サンタさんの正体を知ってしまった。でも、それを両親に伝えてはいけない気がした。
だからわたしはずっとずっと、サンタさんを信じているふりをした。
毎年クリスマスになると枕元に置かれるサンタさんからのプレゼント。
目が覚めて一番にプレゼントを見て、両親のもとに持っていく。
「見て!サンタさんからプレゼントもらってん!!!!」
でも、本当は知っていたんだ。
それは、お父さんが忙しい合間をぬって、たくさんのお店を回って、わたしのために用意してくれたプレゼントであるということを。
***
わたしが上京して実家を出るまで、わたしの元には毎年サンタさんが来た。
いつも12月中旬になるとお父さんから尋ねられる。
「今年はプレゼント何欲しい?サンタさんから聞いといてって言われてんねん」
『特に欲しいもんないから、サンタさんに今年はいらんよって伝えといて』
子供なりに気を使って、そんな言葉を返してみても。
クリスマスの日には必ず枕元に、ネックレスだったり、カバンだったり、腕時計だったり。”お父サンタさん”がわたしのために選んでくれたプレゼントが置いてあった。
お父さんは、今でも自分がサンタさんであることを断固として認めない。
わたしが旅に出るときにいつも使っているお気に入りのマンハッタンポーテージの黒のリュックは、上京する前の年にクリスマスプレゼントでもらったもの。
そのリュックを背負っているわたしを見たお父さんが「お!そのリュック使ってるやん!」って言うもんだから、『そうそう!これ、お父ちゃんからもらったやつな!めっちゃ使ってるで!』って何の気なしに答えた。
するとお父さんは真面目な顔をしてこう言った。
「ちがう。それはお父ちゃんが買ったやつちゃう。サンタさんや」
思わず笑いながら、『そうやった。

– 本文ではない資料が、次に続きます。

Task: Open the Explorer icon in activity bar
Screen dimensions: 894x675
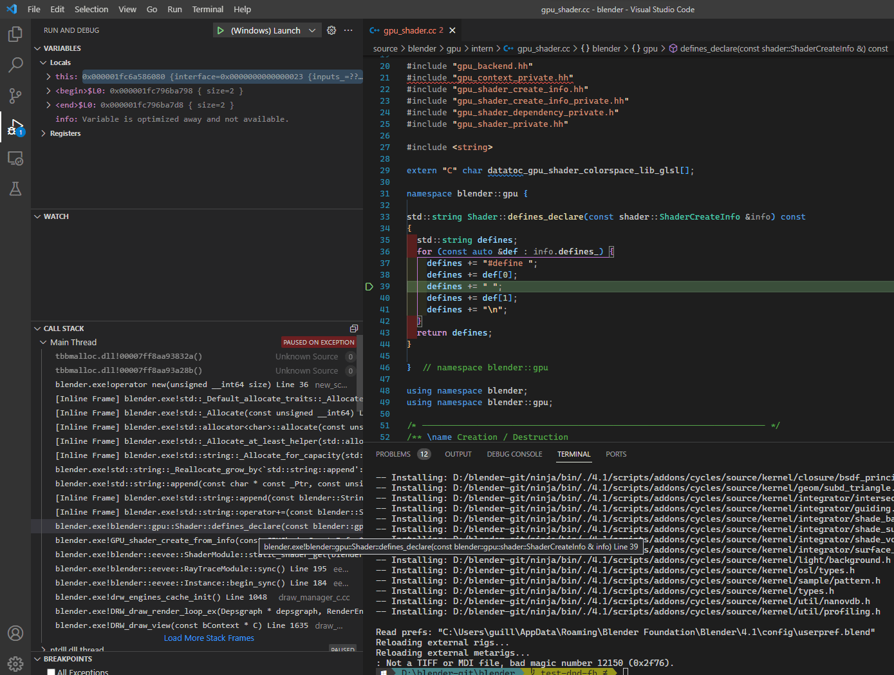Action: (15, 33)
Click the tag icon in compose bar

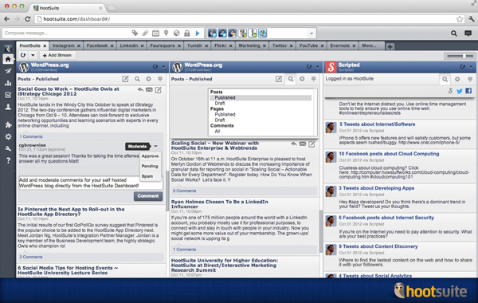pyautogui.click(x=135, y=33)
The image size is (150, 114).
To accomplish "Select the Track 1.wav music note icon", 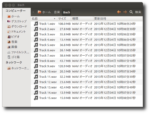I will pyautogui.click(x=36, y=24).
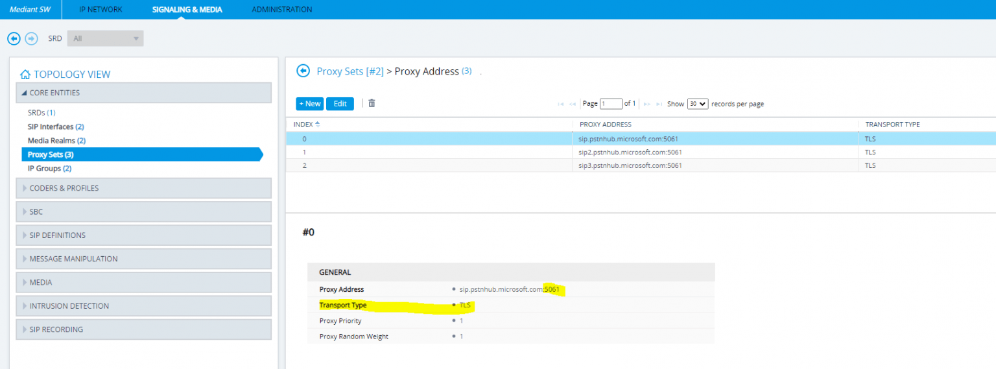Screen dimensions: 996x369
Task: Open the Administration tab
Action: pos(281,10)

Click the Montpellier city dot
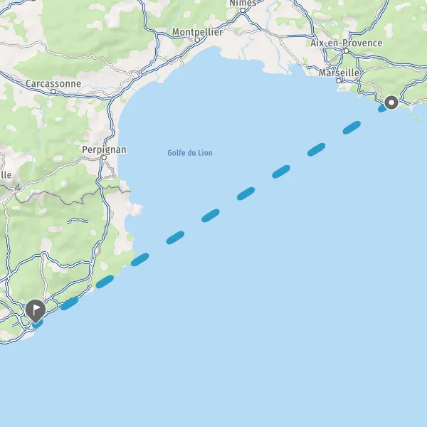click(197, 41)
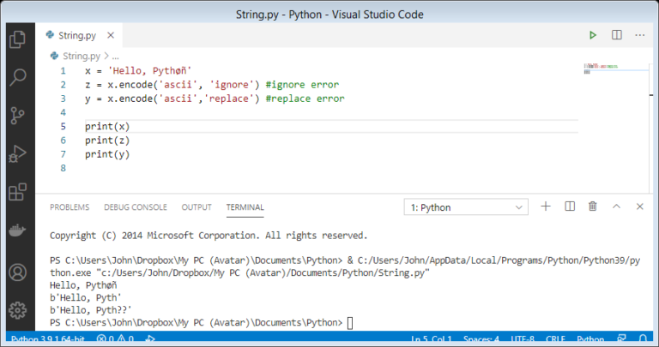Viewport: 659px width, 347px height.
Task: Open the Docker view icon
Action: (16, 231)
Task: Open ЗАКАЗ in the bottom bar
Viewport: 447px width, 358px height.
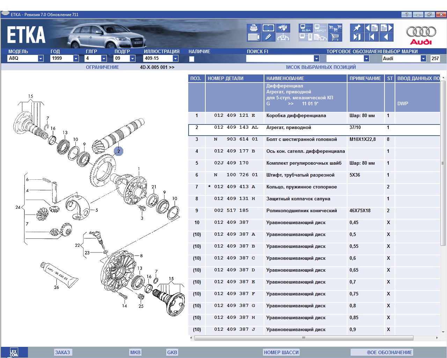Action: click(x=63, y=352)
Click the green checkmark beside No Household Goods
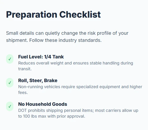The height and width of the screenshot is (130, 148). (10, 106)
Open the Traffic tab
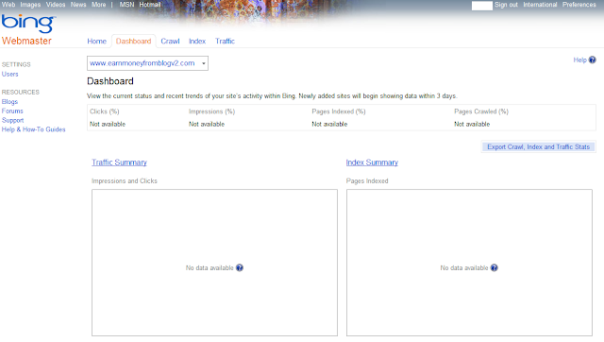The width and height of the screenshot is (604, 342). coord(225,42)
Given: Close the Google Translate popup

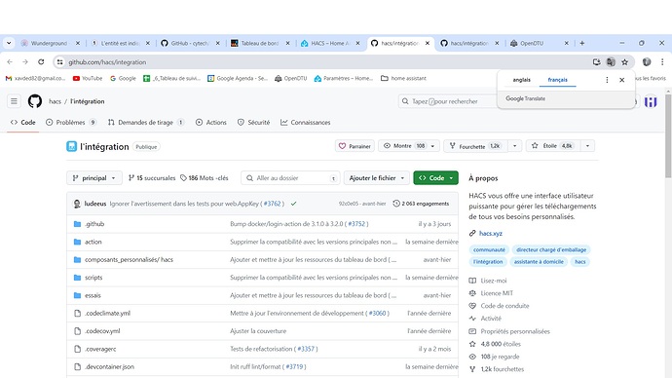Looking at the screenshot, I should click(x=622, y=80).
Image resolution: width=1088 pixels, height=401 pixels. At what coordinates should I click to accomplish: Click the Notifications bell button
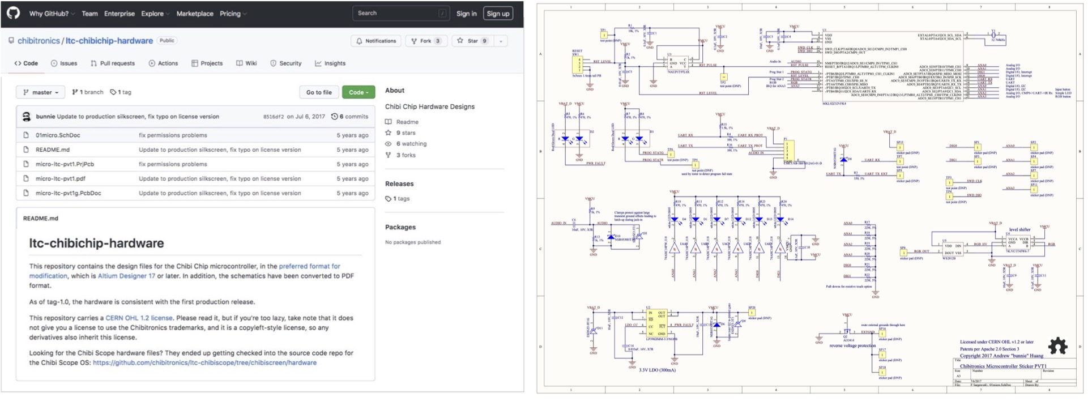376,41
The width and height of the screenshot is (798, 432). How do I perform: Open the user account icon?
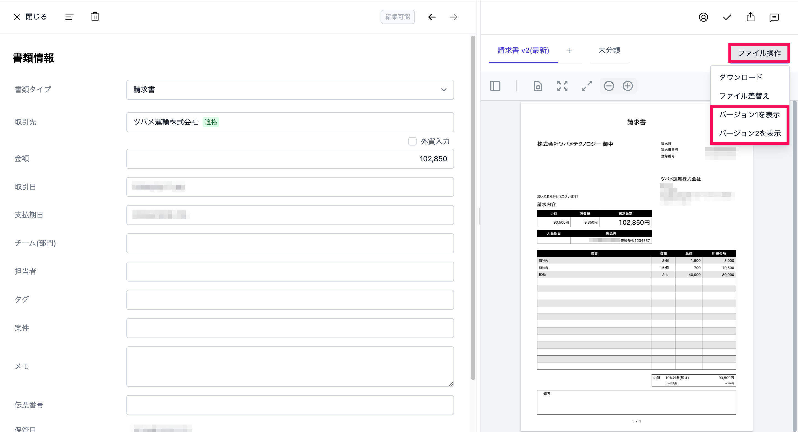(x=703, y=17)

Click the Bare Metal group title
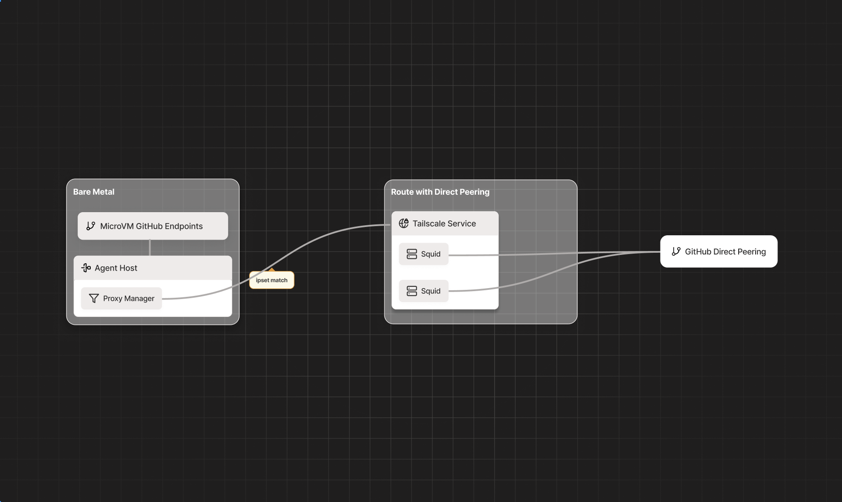pos(94,192)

これ、お父ちゃんじゃなくてサンタさんからもらったやつやったわ!』って答えたけれど、その徹底ぶりに、お父さんの底知れぬ愛を感じた。
お父さんは、全部覚えている。どれが、サンタさんとしてプレゼントしたもので、どれがお父さんとしてプレゼントしたものなのか。
***
上京して一人暮らしをして、さすがにもうサンタさんは来なくなってしまったけれど。
でも、もし、わたしにまたサンタさんが来るならば、一体何をお願いするだろう。
そうだな。
家族みんなが健康で幸せであって欲しい。
これかな。
モノなんて要らない。わたしの大好きで大切な家族が、笑顔で幸せであれば、それ以上は何も望まない。
ねえ、サンタさん。
これからも、みんなが幸せでありますように。